>>>>>
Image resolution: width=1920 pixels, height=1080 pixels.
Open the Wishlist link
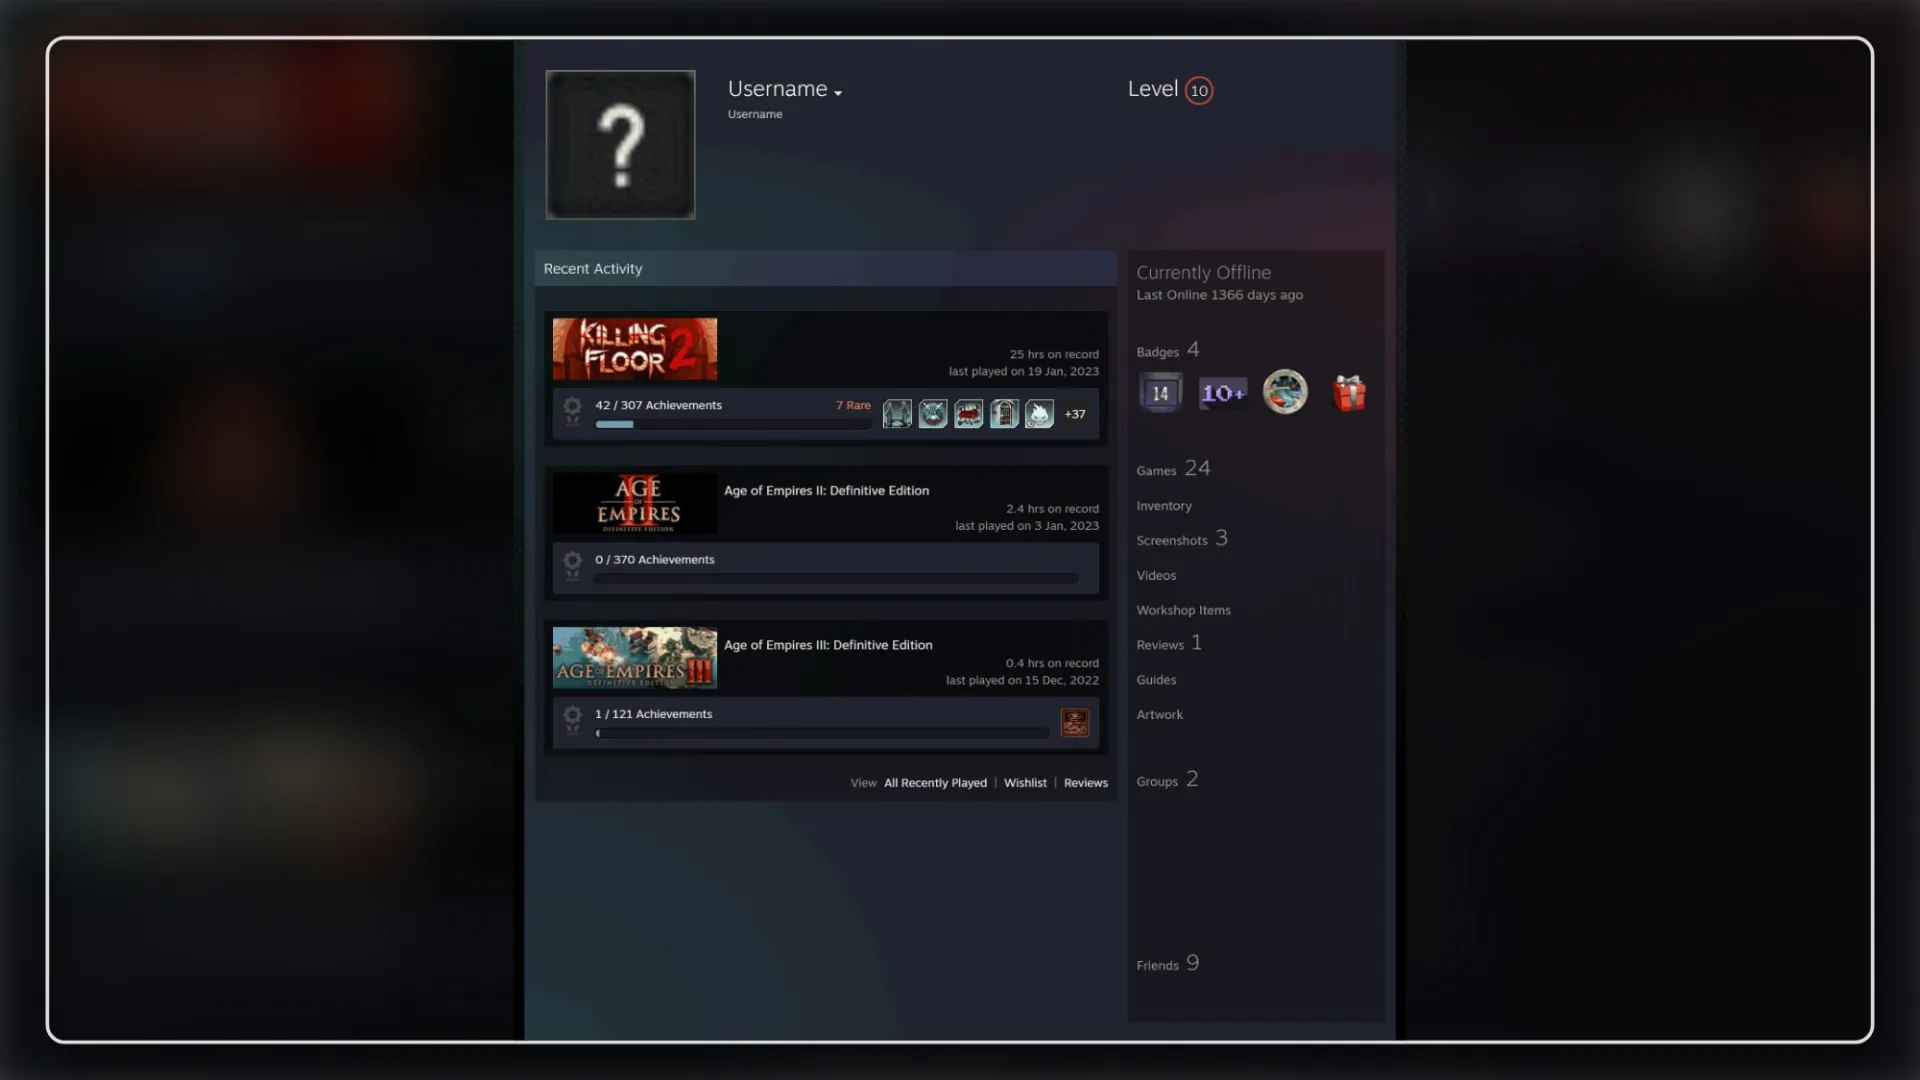(x=1025, y=783)
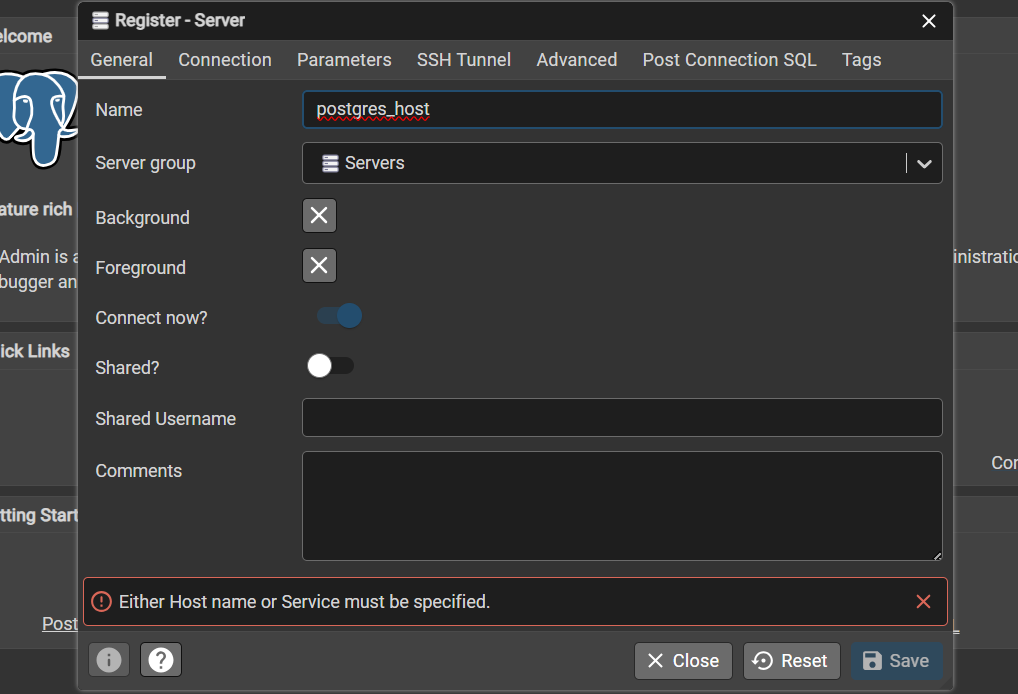Viewport: 1018px width, 694px height.
Task: Open help via question mark icon
Action: click(x=161, y=660)

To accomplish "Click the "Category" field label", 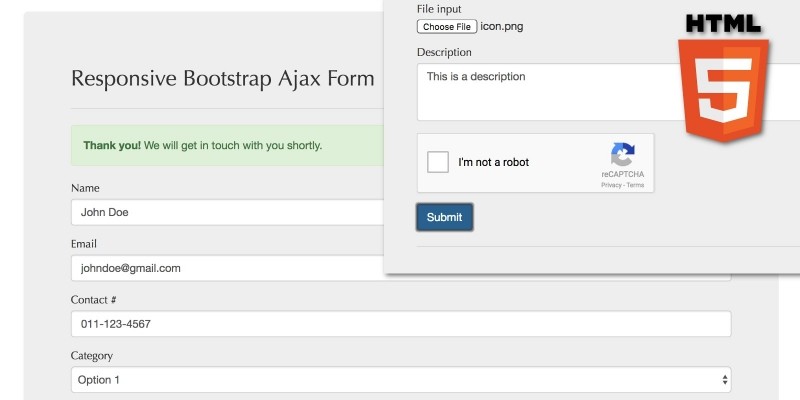I will (92, 356).
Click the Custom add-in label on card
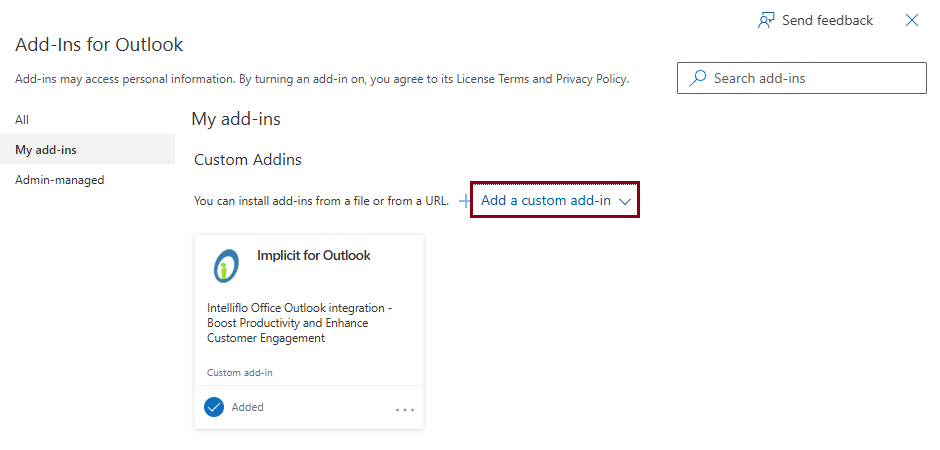 (x=240, y=373)
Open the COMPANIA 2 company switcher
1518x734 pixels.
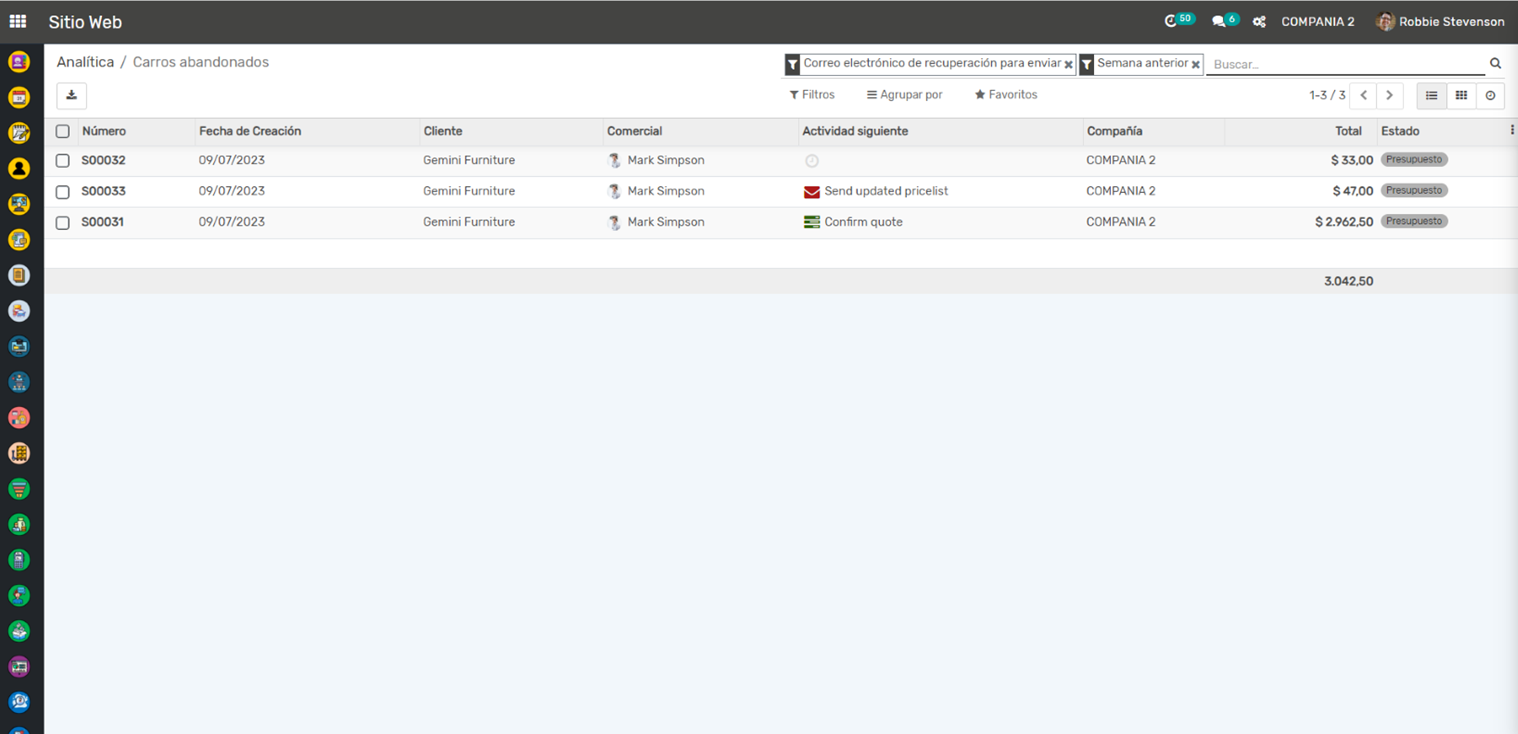click(1317, 22)
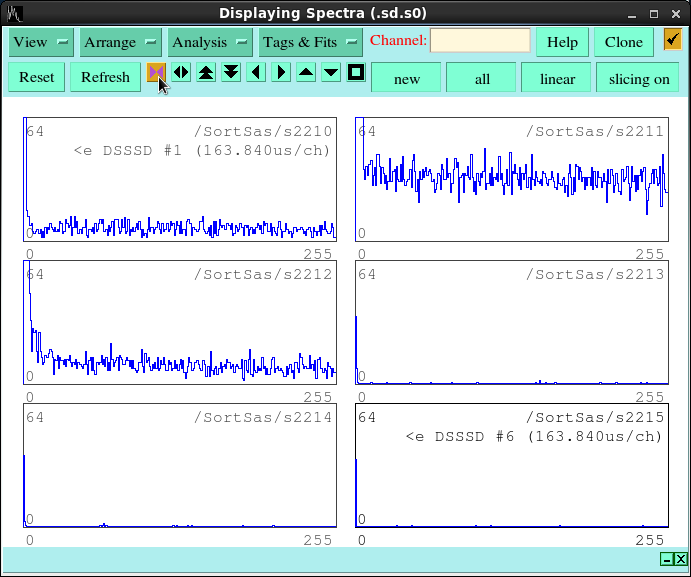Click the double up-arrow icon
The image size is (691, 577).
pos(206,73)
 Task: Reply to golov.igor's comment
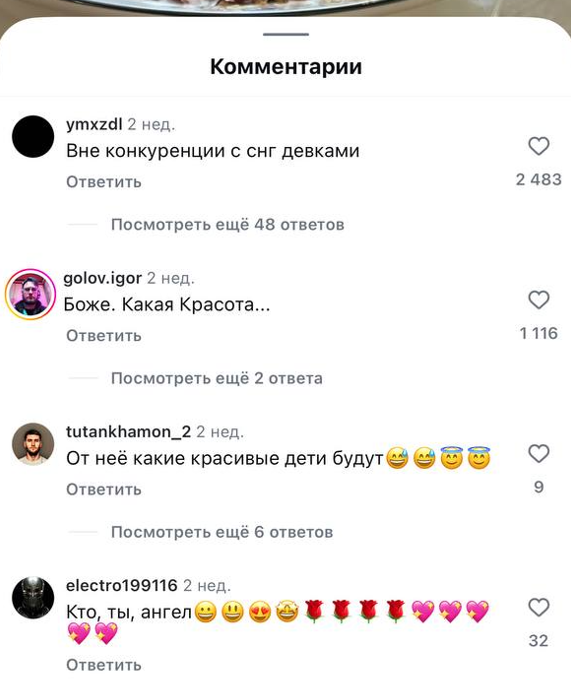(104, 336)
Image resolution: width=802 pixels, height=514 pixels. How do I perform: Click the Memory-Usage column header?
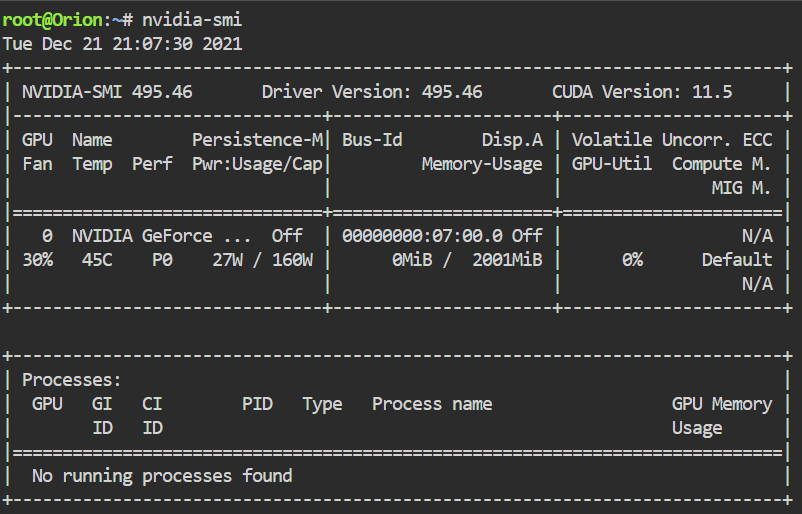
<<<<<
**Requirement**
Each line that contains "resolution" is to be copied from the listing above.

**Written response**
Image resolution: width=1920 pixels, height=1080 pixels.
Image resolution: width=802 pixels, height=514 pixels. How do I perform: Click the Memory-Usage column header?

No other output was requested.